From trickle to torrent
- KUKL requires a qualified and capable manager to effectively deliver safe and potable water to the Valley residents
Dec 22, 2014-
Kathmandu Upatyaka Khanepani Limited (KUKL) is currently facing major challenges in financial viability, infrastructure instability, operational rigidity, and water resource inadequacy. This utility often has a hard time satisfying demands for over 360 million litres per day as the current supply capacity is just about 125 million litres per day on average. The yearly population growth of the Kathmandu Valley is over 4.6 percent and this population’s demand for water is increasing by just over 6 percent whereas supply has increased just 3.5 percent.
This shortfall of water supply in the Kathmandu Valley is alarming, despite KUKL’s vision to provide potable, safe, and sufficient water supply to improve the health and quality of life of the people. Thus, the efficient management of water supply and sanitation is a key challenge, which requires effective operation and maintenance, prudent financial performance, and sustainability.

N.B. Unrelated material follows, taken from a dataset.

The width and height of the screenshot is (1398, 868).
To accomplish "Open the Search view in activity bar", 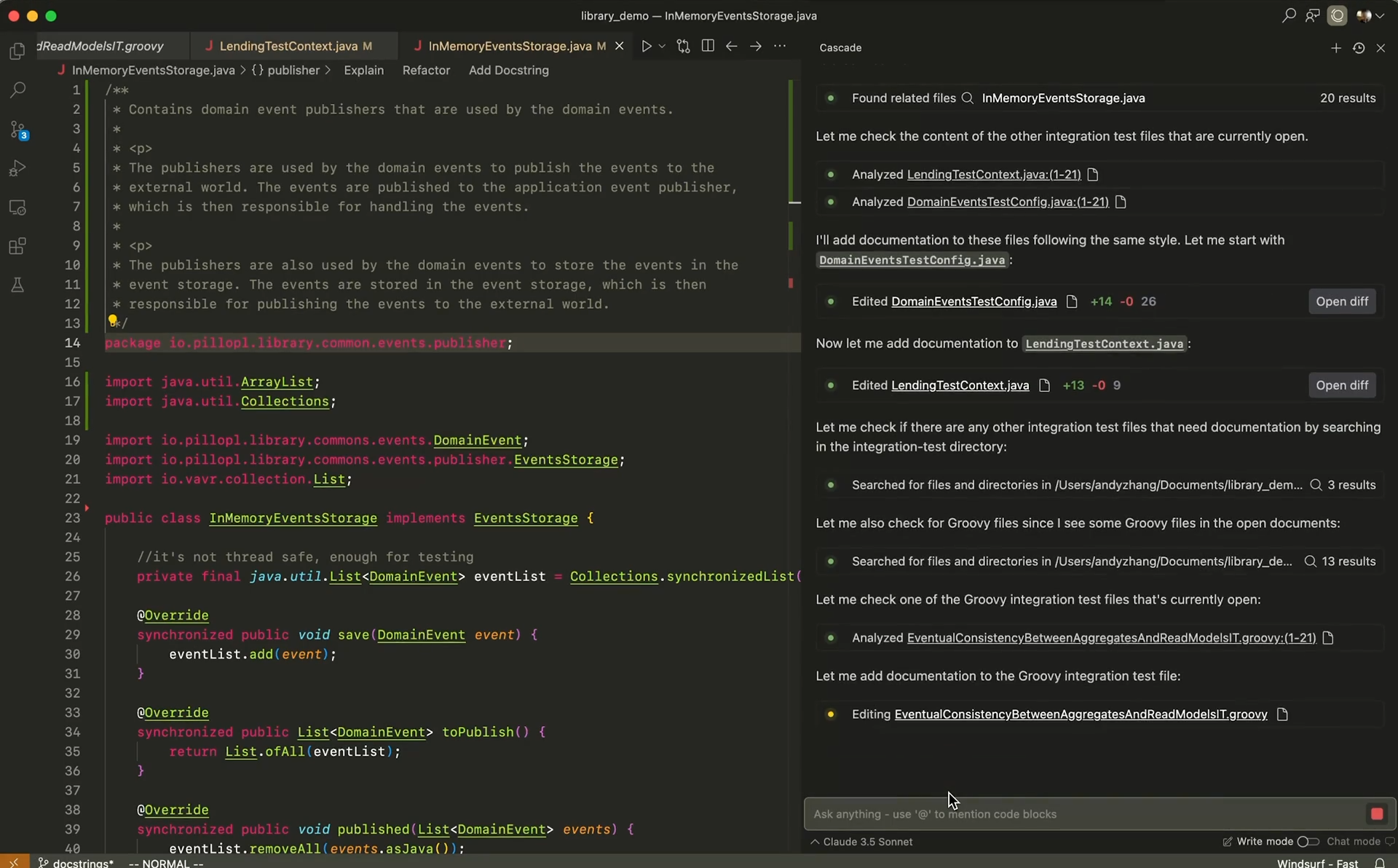I will pos(17,90).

Though the Melamchi water project is underway, it is still struggling. Melamchi’s initial 170 million litres a day can hardly meet the current demand. Furthermore, the project is expected to supply 500 million litres per day by 2025, when current growth trends indicate that the demand will be 700 million litres per day by 2025. Even if Valley residents are fortunate enough to have Melamchi, by 2026, the supply deficiency is set to start increasing again. So KUKL will need another large-scale project like Melamchi.
To compound problems, ground water is drying up due to increasing concrete cover, excessive individual households pumping out water, and limited space to reserve rainwater during the monsoon. Tube wells, surface sources, and ground water pumping can thus be ineffective. The alternate options for KUKL are wastewater and rainwater treatment plants, but regulations and new policies are the same are required now. Insufficient supply of water costs expensive energy and healthcare of households, along with much capital investment. Households are compelled to use extensive electricity to pump out the water and due to poor sanitation in the Valley due to a lack of water, people face sickness and disease.
KUKL’s financial performance in liquidity, assets management, debt management, and profitability, along with utility measurement indicators are extremely poor. Efficiency percentage of 19.64 percent in their collection period of 22 months is an indicator of their dismal performance in managing working capital. Performance improvement programmes for staff, operations, revenue collection for basic revenue needs, tariff policies, and price fixation for financial sustainability are just as poor. The sufficient supply of water by improving increased volume of water supply daily is the prime concern. In addition, to meet the demand of prospective consumers, timely management of maintenance and fixation of equipment and collection of billed amount and overdue amount from the consumers are ineffective.
Building strong internal regulations, routine performance improvement programmes, and doing away with the influence of political parties and their sister organisations in the form of unions are prime management issues. Assuring compliance with accounting standards from effective internal audits and sufficient revenues and collection to cover operation costs, arranging financial reserves for new capital investments and creating sufficient tariff levels to meet debt interests and repayments are primary issues in financial performance. KUKL also has to prioritise operations, which include dealing with problems of water quality at the source, developing capital investment, expediting the tapping of water sources, and increasing accessibility to sewerage networks. Maintenance issues also need focus, which include reducing technical losses from visible leakage and availing and utilising quality parts and efficient workforce for timely repairs. Customer services include resolving service requests in time, along with computerised billing and prudent management of accounting systems.
KUKL is finding it difficult to break even to meet revenue needs until the Melamchi plant is marketed for consumption. Management, therefore, has to synchronise revenue needs as much as possible to maintain regular operation without decreasing KUKL’s current supply capacity.
Prescriptions to heal
Cutting-edge strategic goals to deal with upcoming challenges while efficiently implementing strategic goals are essential to ensure access to safe, quality, and adequate drinking water and sewerage services. Strategic goals must be specific, achievable, measurable, and time-bound. The best human capital must be utilised in specific areas to effectively implement goals. Strong dynamic leaders who can investigate, innovate, and seek new investments to enhance water supply and sewerage management are imperative. To tackle KUKL’s challenges, an efficient managerial leader who can play a crucial role in total quality management and performance based management will be indispensable. In fact, unlike a technical leader, a prudent managerial leader who can lead a team of over 1,100 employees is essential to tackling upcoming challenges and resolving KUKL’s issues to provide potable water and efficient sanitation. Moreover, a managerial leader with an excellent understanding of the dynamism of the water market and experiences in technology-driven operation management is vital for KUKL.
Thus, the concerned authorities must recruit capable managerial leaders to handle KUKL’s operations, which 3.5 million people in the Valley depend upon. Political leaders and bureaucrats should not compromise when seeking a qualified leader for the ailing utility.